(Pixel coordinate grounding data)
- - -
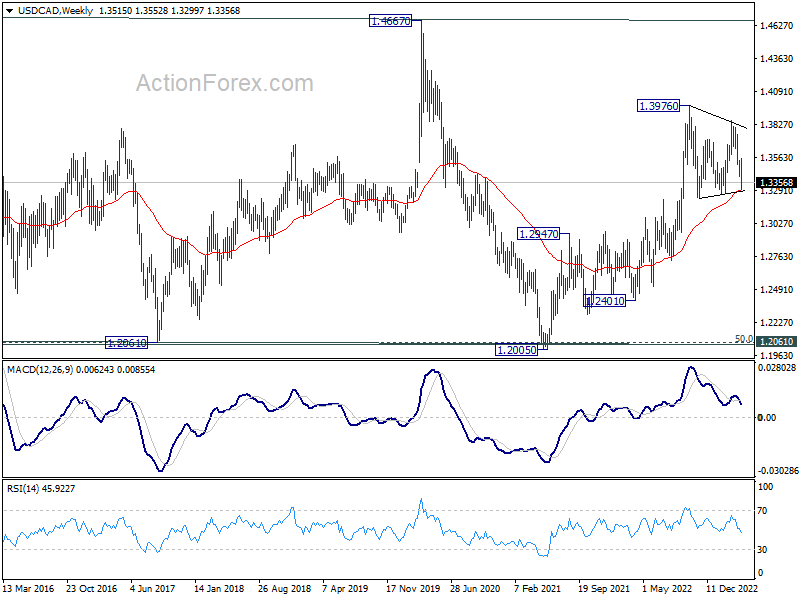
Task: Click the MACD 0.00 zero axis label
Action: pyautogui.click(x=766, y=417)
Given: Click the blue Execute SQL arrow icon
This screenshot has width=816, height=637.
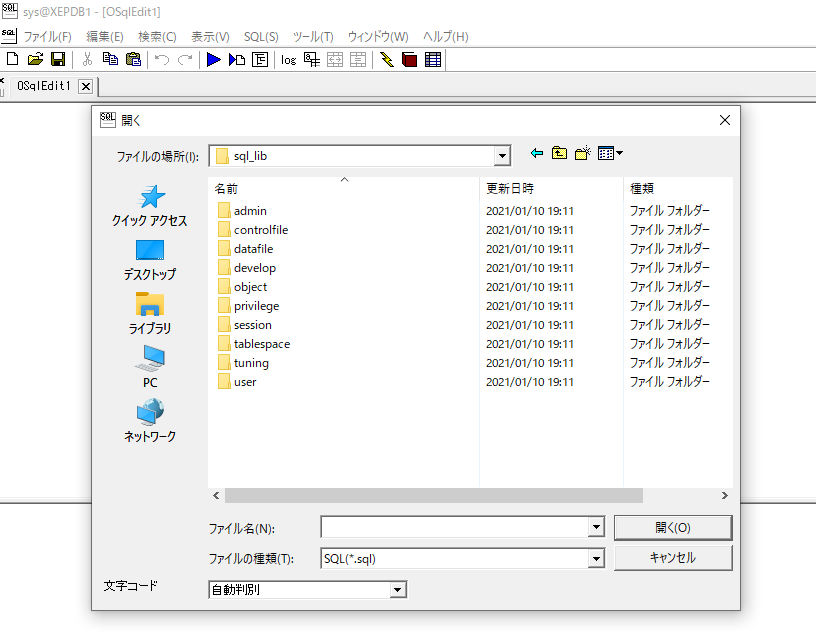Looking at the screenshot, I should [213, 60].
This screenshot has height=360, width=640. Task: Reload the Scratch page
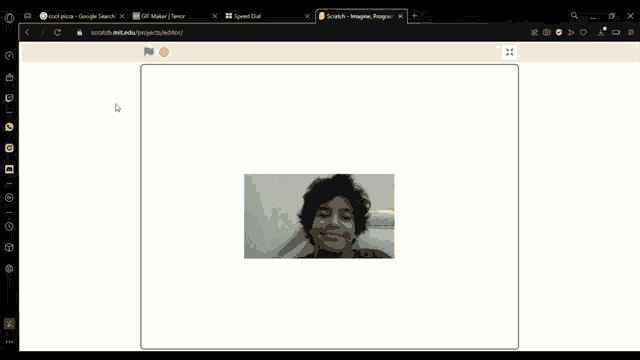pos(57,32)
- - -
(Problem to work on): Please repeat the lines above from the line containing "This screenshot has width=816, height=637." through the final line, both included, exactly as they stand and without pictures.

(Solution to this task):
This screenshot has width=816, height=637.
Looking at the screenshot, I should [213, 60].
This screenshot has height=360, width=640. Task: Reload the Scratch page
pos(57,32)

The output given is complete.